### Data to examine
☆ ☆ ☆ ☆ ☆ ☆ ☆

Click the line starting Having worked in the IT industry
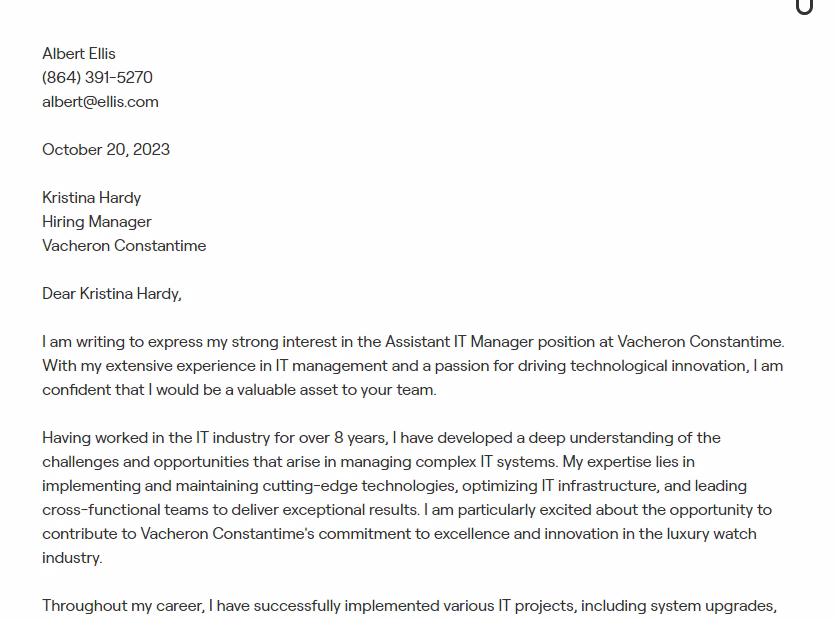The width and height of the screenshot is (836, 620). tap(381, 438)
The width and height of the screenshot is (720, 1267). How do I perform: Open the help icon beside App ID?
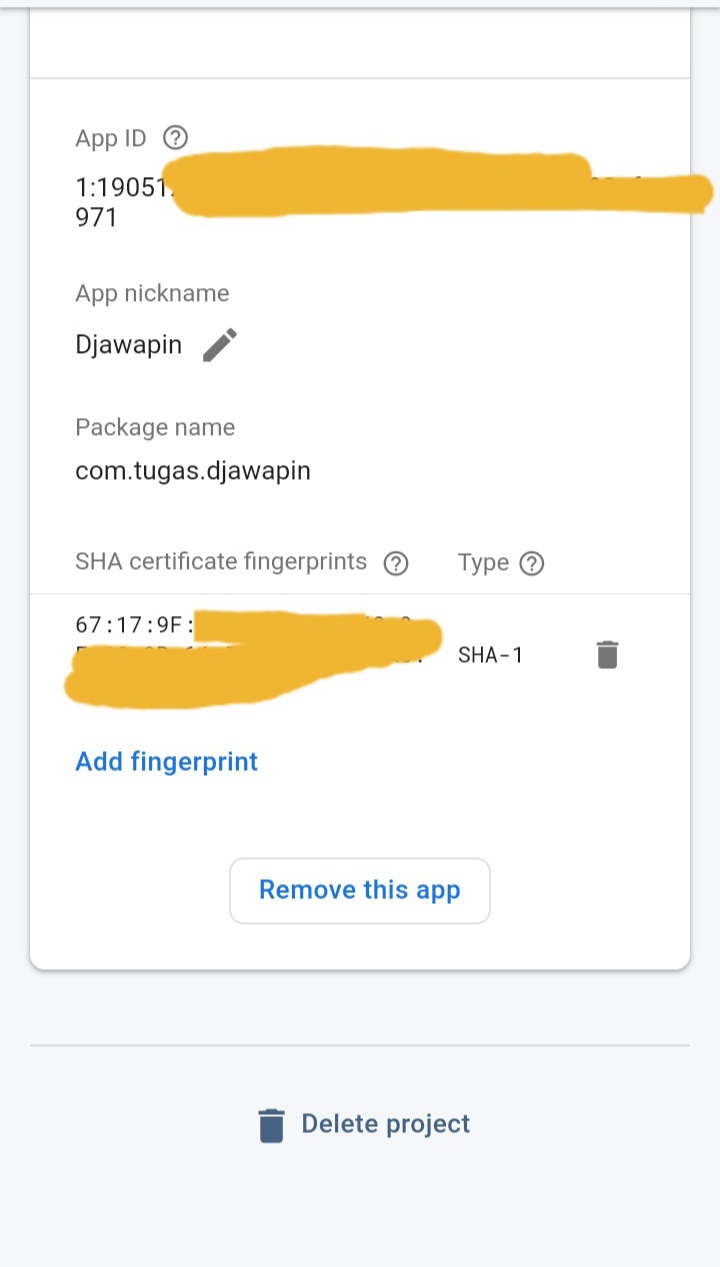pyautogui.click(x=175, y=138)
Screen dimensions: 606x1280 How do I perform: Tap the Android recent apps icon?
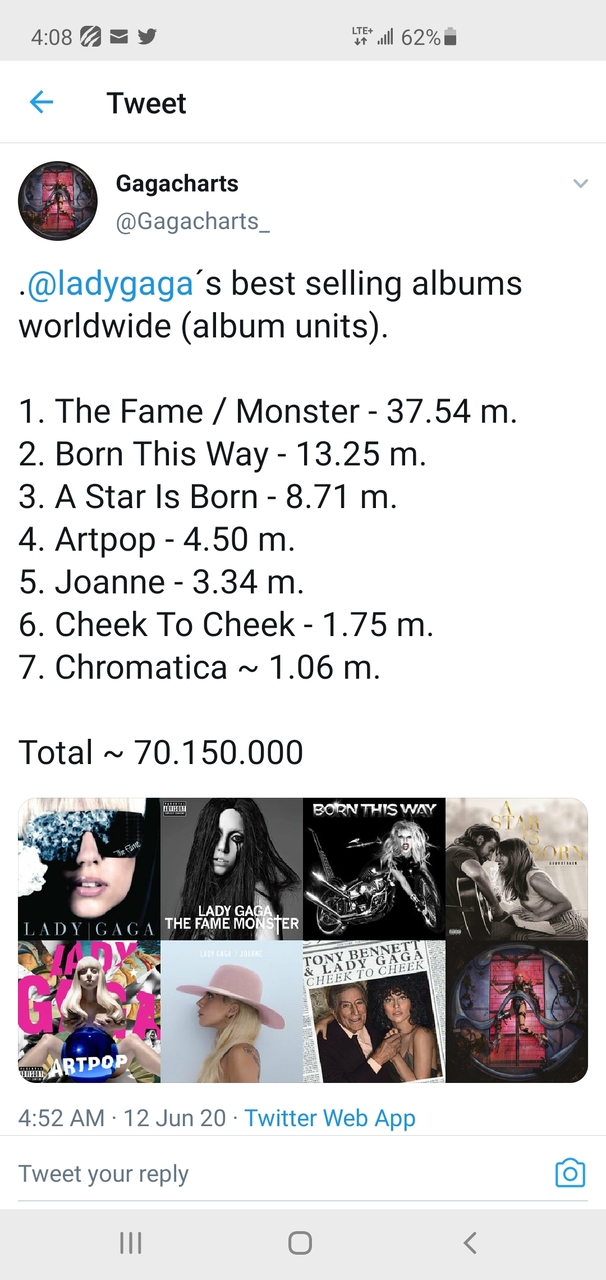tap(130, 1243)
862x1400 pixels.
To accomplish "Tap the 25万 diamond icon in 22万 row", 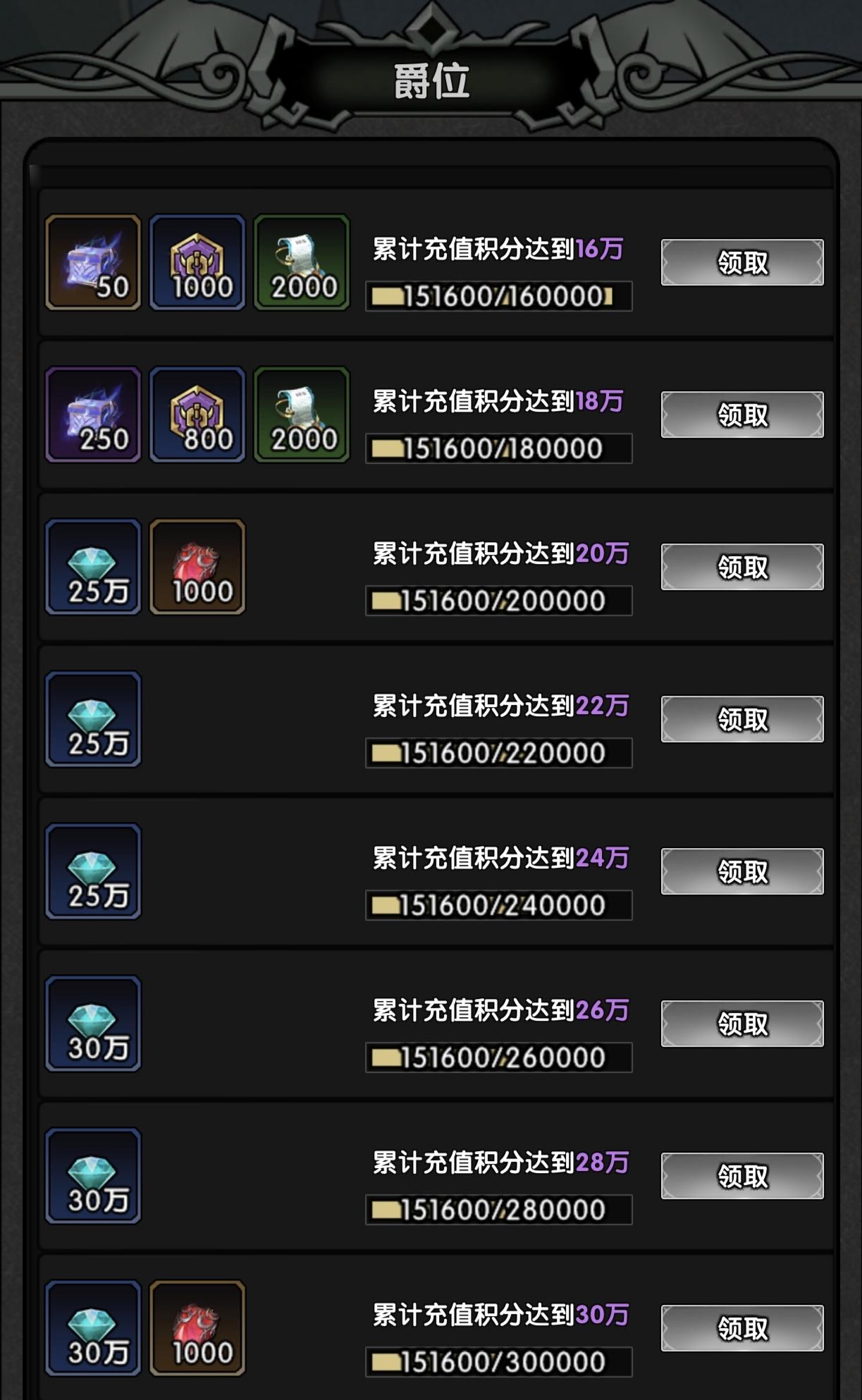I will [93, 719].
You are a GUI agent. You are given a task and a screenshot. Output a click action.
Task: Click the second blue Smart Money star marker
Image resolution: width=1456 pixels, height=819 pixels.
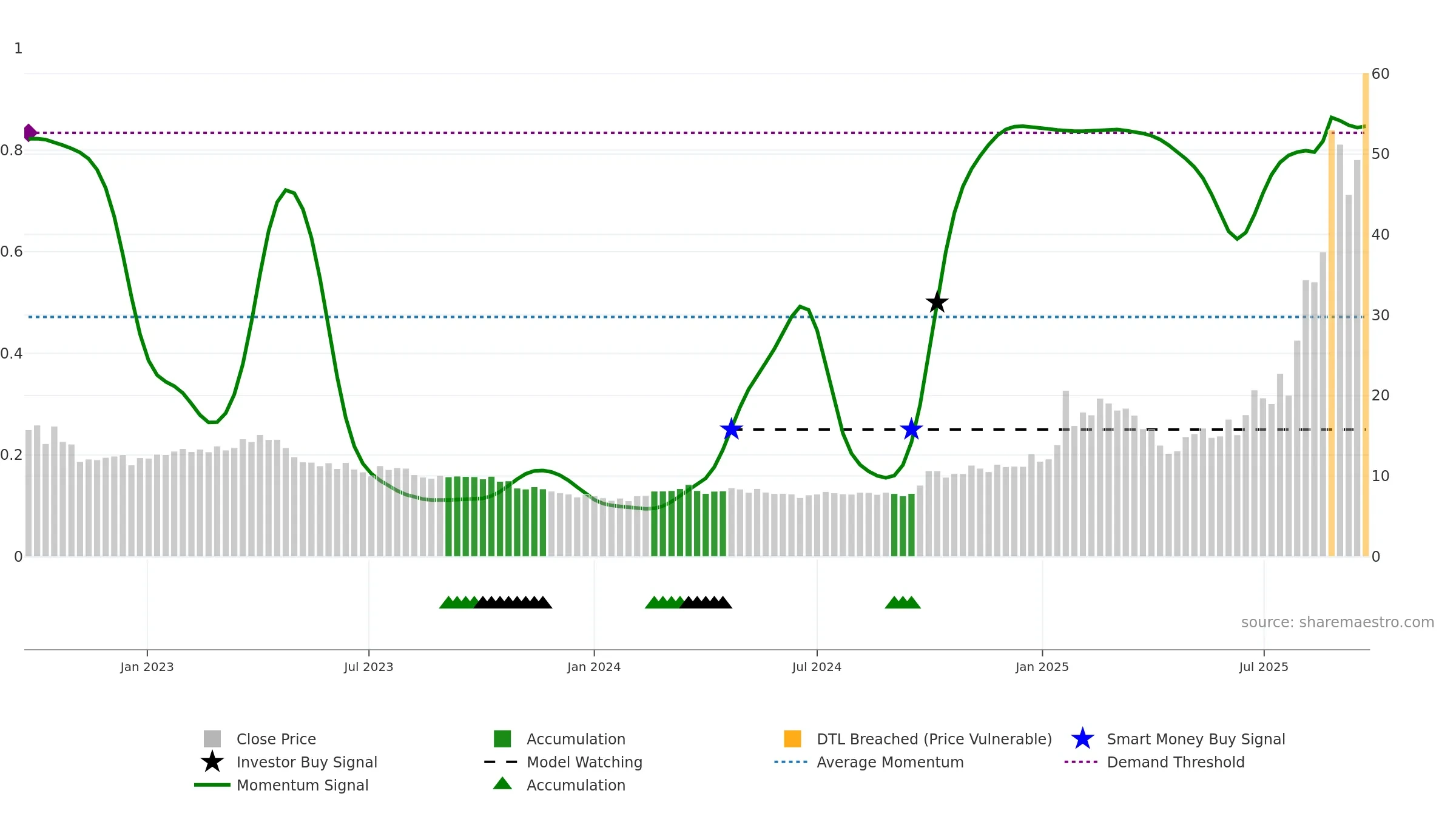pos(911,430)
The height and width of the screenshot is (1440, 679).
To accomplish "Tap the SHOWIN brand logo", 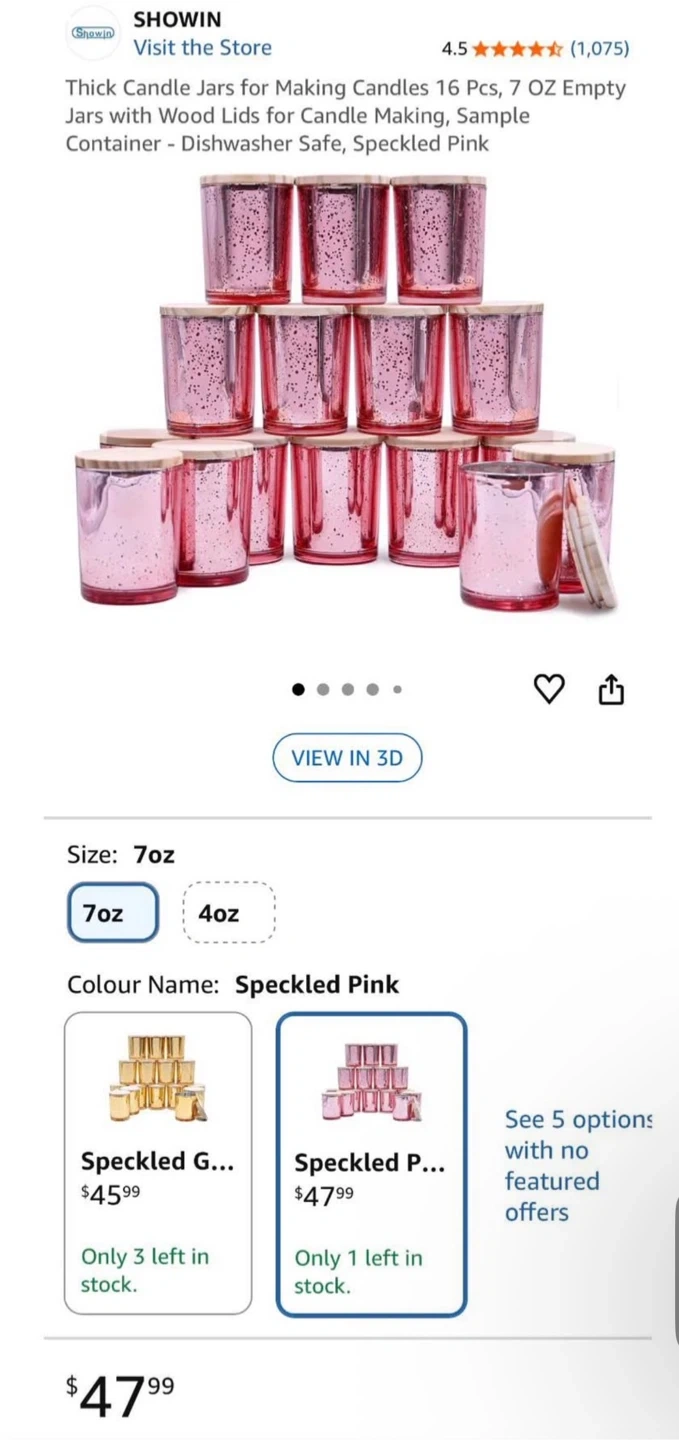I will click(92, 33).
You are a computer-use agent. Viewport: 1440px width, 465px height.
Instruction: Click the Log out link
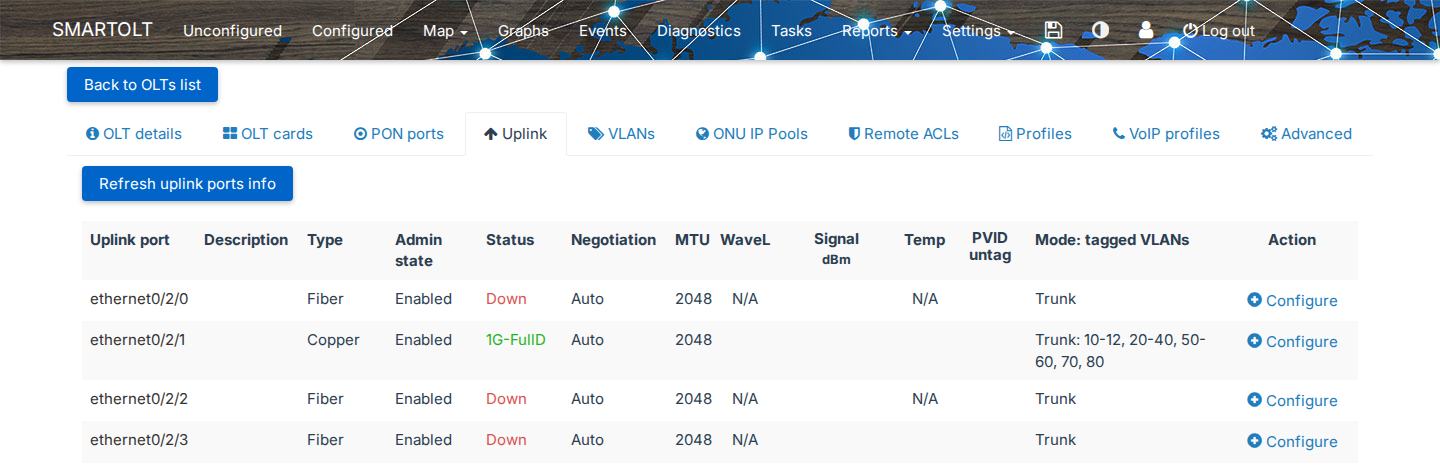[1218, 31]
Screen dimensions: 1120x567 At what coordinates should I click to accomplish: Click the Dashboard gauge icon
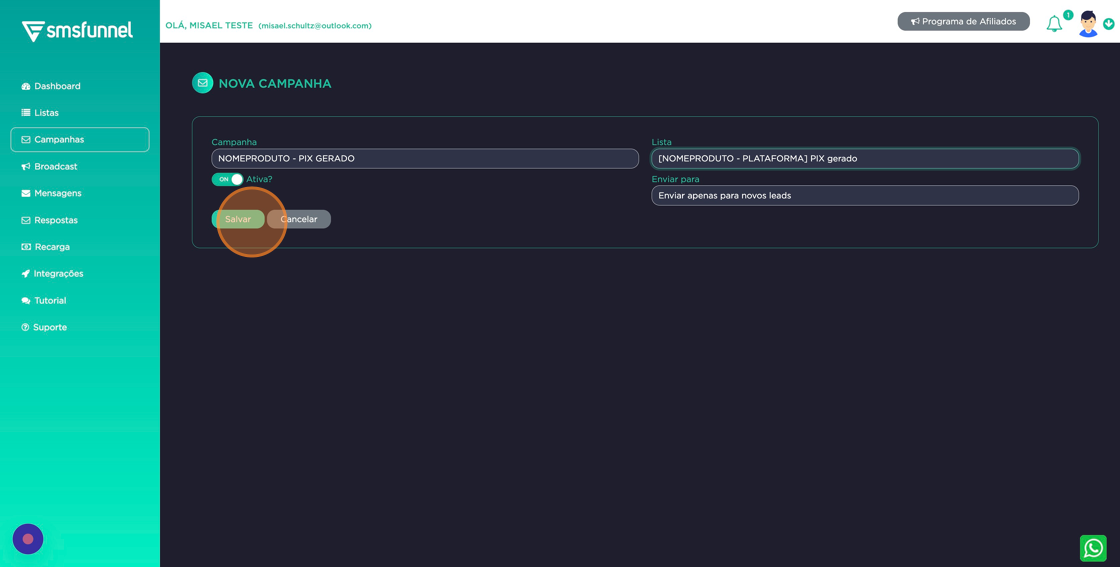(26, 86)
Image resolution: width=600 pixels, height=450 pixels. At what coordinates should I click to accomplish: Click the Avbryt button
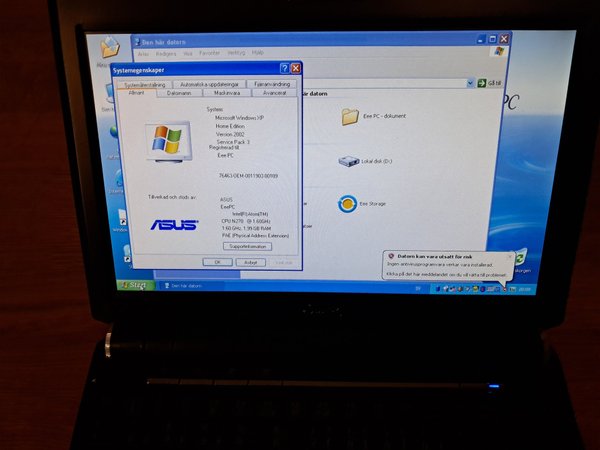pos(250,262)
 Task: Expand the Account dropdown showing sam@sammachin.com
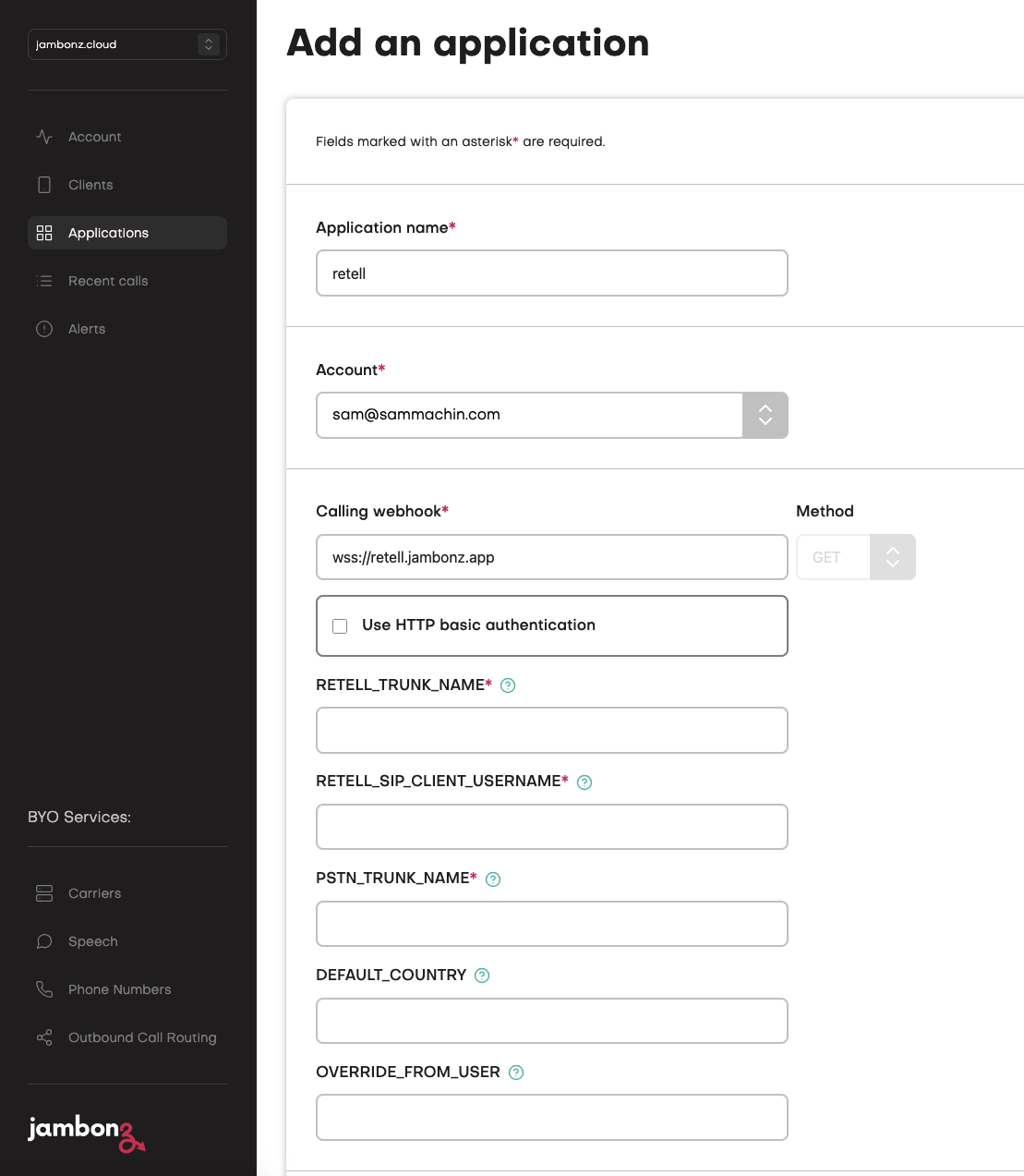point(765,415)
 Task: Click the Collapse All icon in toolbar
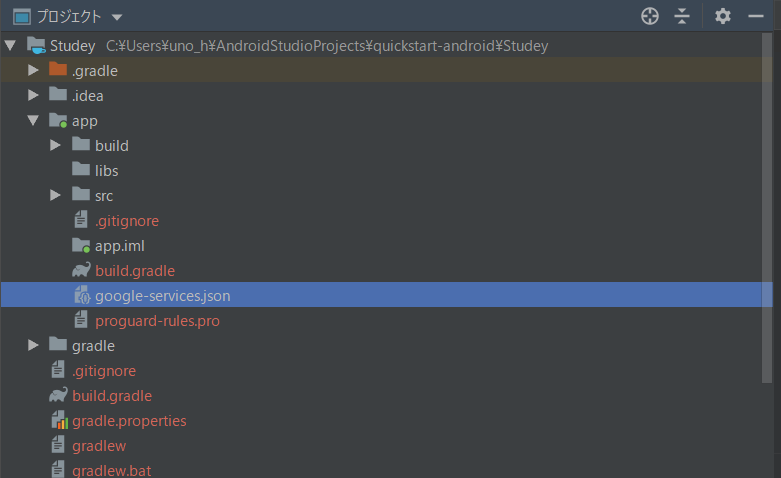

☆ ☆ ☆ ☆ ☆ ☆ ☆

Extract only the lines from the line containing "Screen dimensions: 1120x567" through the final line of the records; keep both ends and drop every picture.

Screen dimensions: 1120x567 At what coordinates should I click to accomplish: Click the Dashboard gauge icon
(26, 86)
Image resolution: width=600 pixels, height=450 pixels. At what coordinates should I click to accomplish: Click the Avbryt button
pos(250,262)
 Task: Expand the Account dropdown showing sam@sammachin.com
point(765,415)
 Task: Click the Collapse All icon in toolbar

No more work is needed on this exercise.